Ce n’est que l’enfance
L’Humanité par Alain FREIXE

 Coup sur coup, deux publications de Bernard Vargaftig, poète rare et essentiel. Le premier est un coffret original liant image et texte, les deux constituants comme une autobiographie poétique de Bernard Vargaftig. Le poète a choisi lui-même les poèmes de son anthologie. Revisitant son œuvre, c’est sa vie qu’il reparcourt. Se promenant dans ses poèmes, il s’arrête ici ou là, comme dans ses souvenirs d’enfant juif caché en Haute-Vienne, près d’Oradour, pendant l’occupation nazie. Ce voyage dans la mémoire n’est pas un simple retour en arrière mais une véritable marche en avant, un véritable travail, une manière de creuser, de pousser plus avant la vie et ce souffle intérieur qui la porte. Cela qui a besoin de toujours plus de mots pour dire ce simple fait stupéfiant « d’être là », traversé de tous les désastres comme de toute lumière. Aveu à répéter dans la différence de ce qui n’en finit pas de commencer toujours à nouveau.
 À propos du second, il peut être intéressant de se souvenir de ce qu’Aragon, en 1967, lors de la publication de La véraison chez Gallimard, disait : « J’aime ça, ce langage, haché comme la douleur ». En effet, Ce n’est que l’enfance est un livre que la douleur rythme. C’est elle qui espace les poèmes, les strophes – quatre strophes de quatre vers pour chaque poème – qui va jusqu’à inclure « deux pages blanches et muettes » pour « (dire) la mémoire vivante de (son) fils, Didier Vargaftig ». Devenue rythme, c’est elle qui engendre le temps propre à ce livre.

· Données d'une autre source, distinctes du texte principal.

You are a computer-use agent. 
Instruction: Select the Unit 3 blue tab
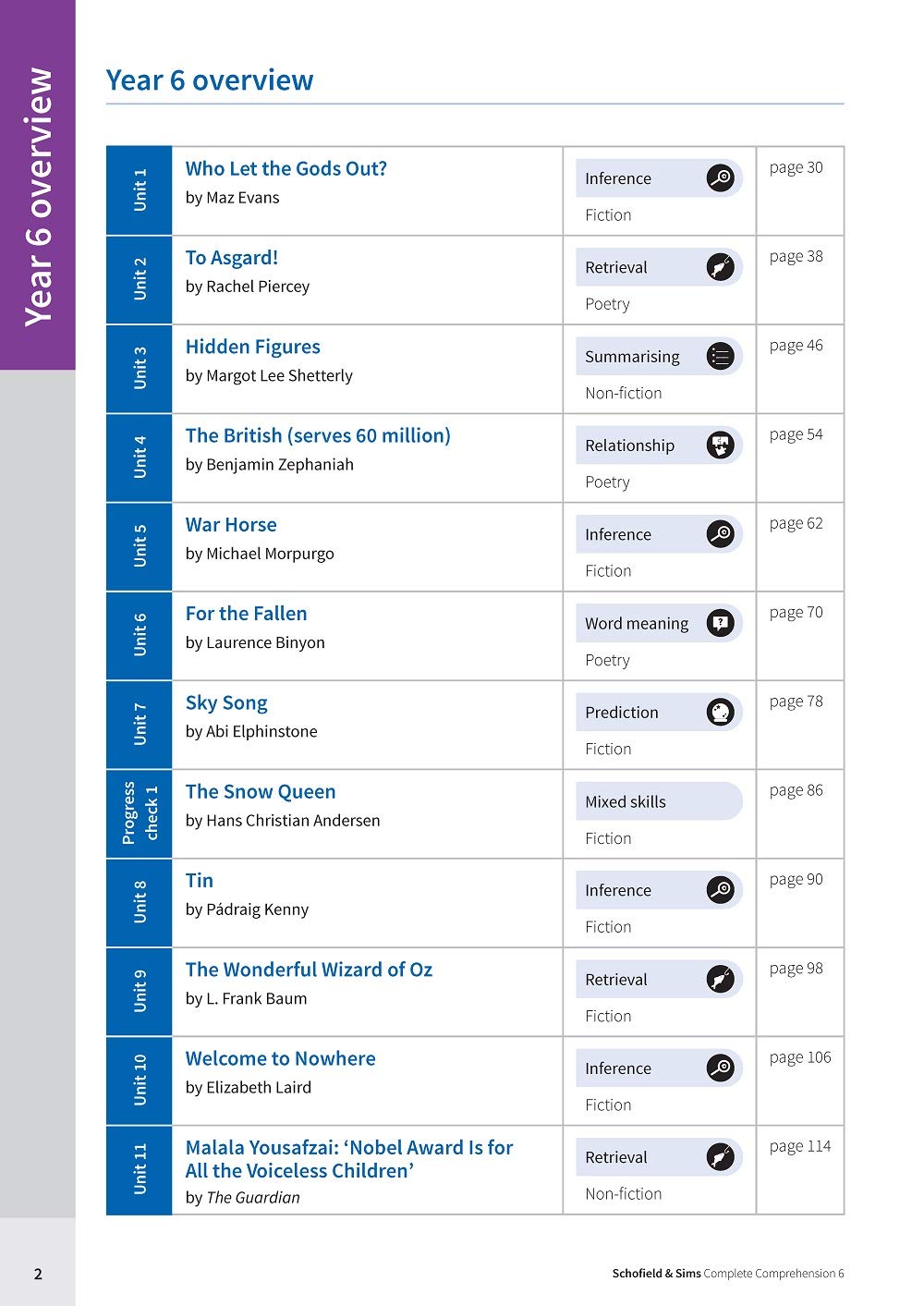pos(140,369)
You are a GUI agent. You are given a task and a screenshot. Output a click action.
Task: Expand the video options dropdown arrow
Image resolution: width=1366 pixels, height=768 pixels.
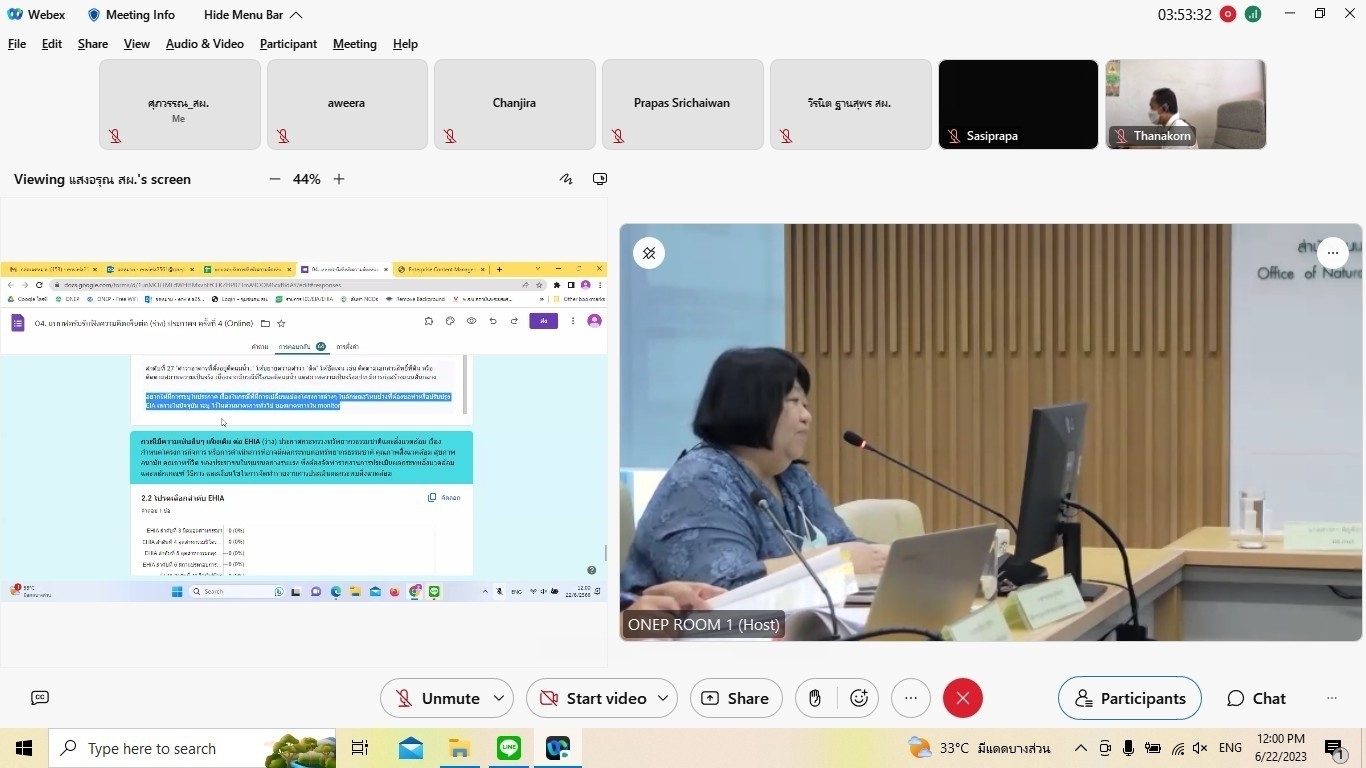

Un temps dont la couleur pudique est celle du « déplacement intérieur » d’un « cri nul désert », le blanc d’un mouvement qui dénude, « faille d’enfance » avant « le dévalement », « accomplissement à nu que le manque / ne rattrape pas » et où c’est l’enfance qui appelle depuis cette distance où elle se tient, ce soufïle qu’elle sait creuser toujours à l’avant de nos jours.
 L’enfance en appelle aux mots non pour combler cette déchirure, la taire par la même occasion mais pour la maintenir, au contraire, aussi vive que ces falaises qui tiennent, face aux vagues aveugles qui les dénudent toujours plus comme cet « ailleurs de moi d’un ailleurs / par la crainte dont la répétition se rapproche / où c’est l’accomplissement qui s’ouvre ».